What else, Aagaard wondered, could be “seeding” the infants’ intestinal tract?
With colleagues from Baylor and Texas Children’s Hospital, Aagaard analyzed 320 donated placentas, using technology that teases out bacterial DNA to evaluate the type and abundance of different microbes.
More than 300 types of bacteria were detected in this placental tissue, with the well-known E. coli the most abundant, Versalovic said. The study found that this placental microbial population more closely resembled that of the mouth than other sites in the women such as the gut or vagina.
The theory: Oral microbes slip into the mother’s bloodstream and make their way to the placenta.
Why does the body allow them to stay? Aagaard said there appears to be a role for different microbes. Some metabolize nutrients. Some are toxic to yeast and parasites. Some act a bit like natural versions of medications used to stop preterm contractions, she said.
Among the 89 placentas that were collected after preterm births, levels of some of the apparently helpful bacteria were markedly lower, she said.

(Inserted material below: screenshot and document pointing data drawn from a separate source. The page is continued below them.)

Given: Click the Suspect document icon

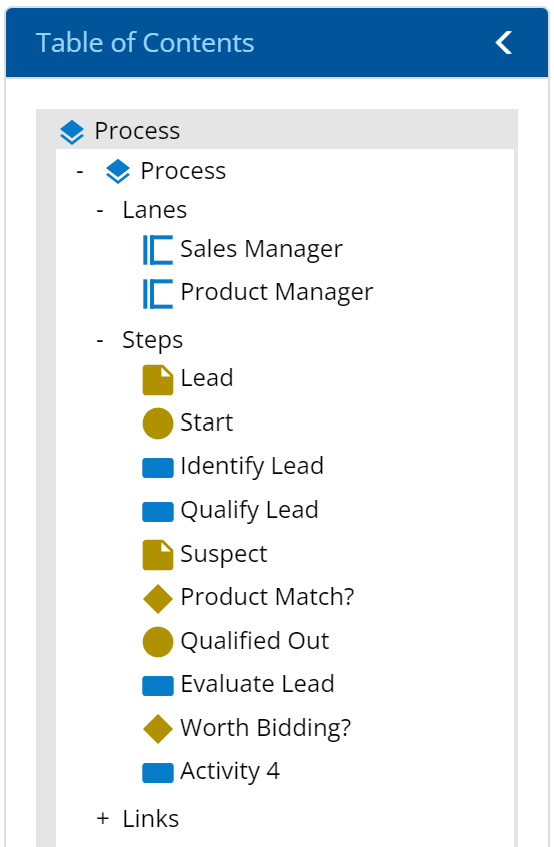Looking at the screenshot, I should (158, 555).
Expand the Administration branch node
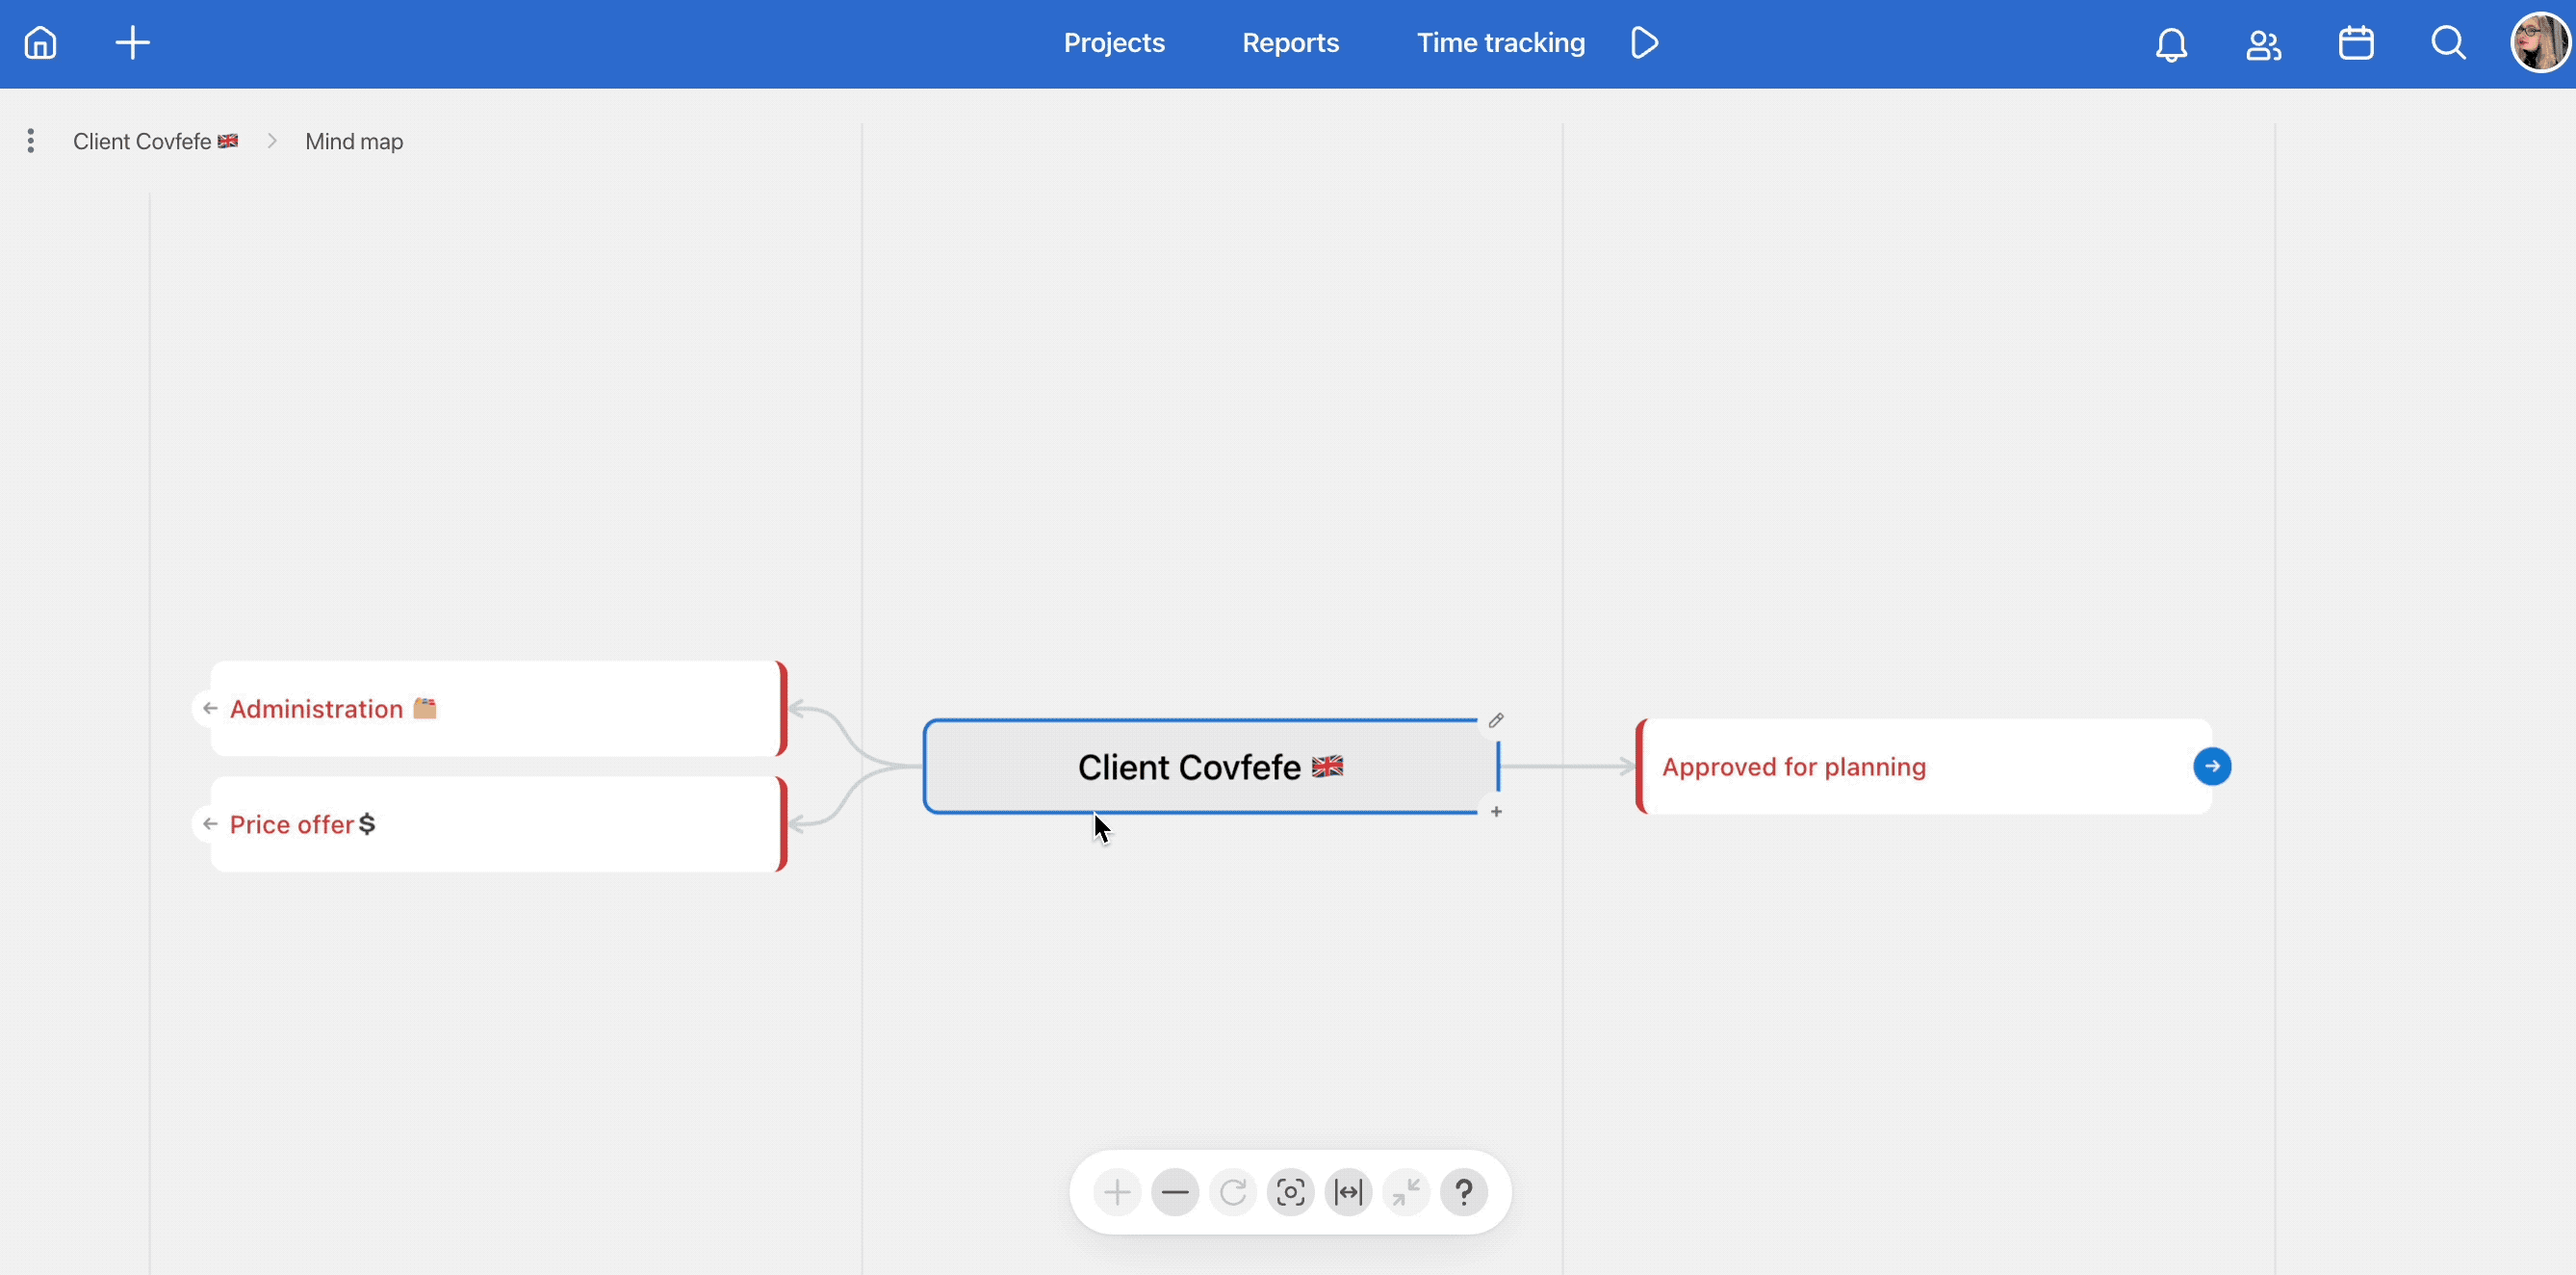This screenshot has width=2576, height=1275. tap(209, 708)
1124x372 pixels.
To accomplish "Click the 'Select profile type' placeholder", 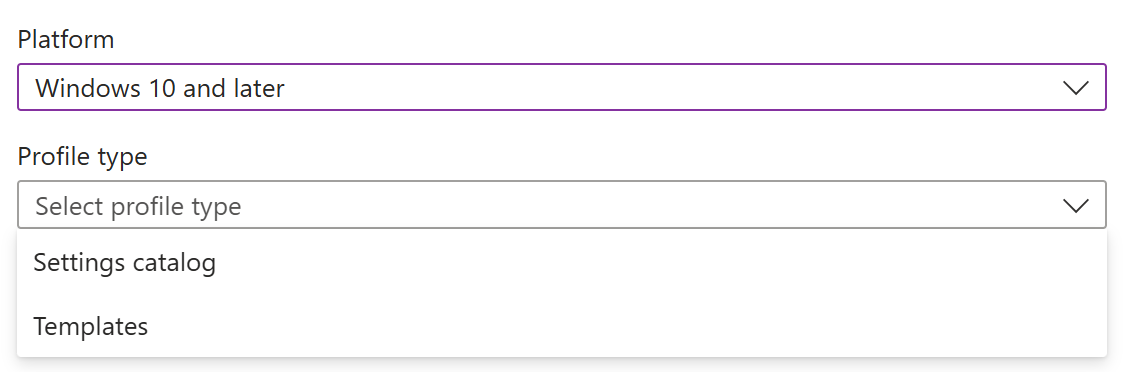I will pyautogui.click(x=138, y=206).
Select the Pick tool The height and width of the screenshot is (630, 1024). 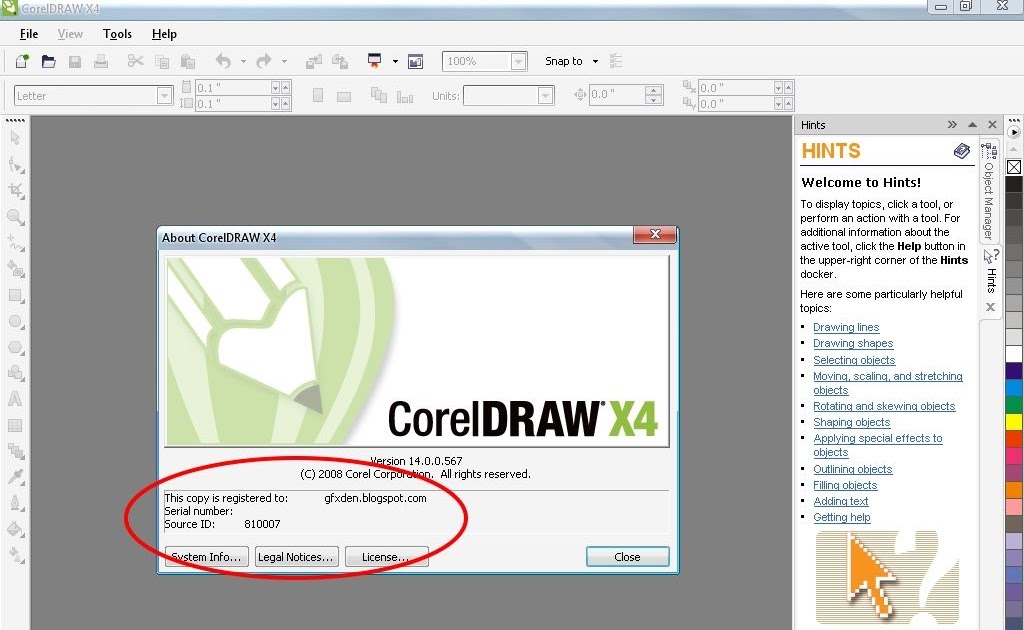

Aagaard is beginning a larger study to explore the link, planning to analyze the oral and placental microbiomes of more than 500 pregnant women at risk of preterm birth.
Aagaard said that while the study found differences in the placental microbiome in women who had preterm babies, there was no such difference in women who, for example, delivered via Caesarean section versus vaginal birth, or who were obese.
The study, part of a project funded by the U.S. National Institutes of Health to understand these microbes and their effect on health, was published in the journal Science Translational Medicine.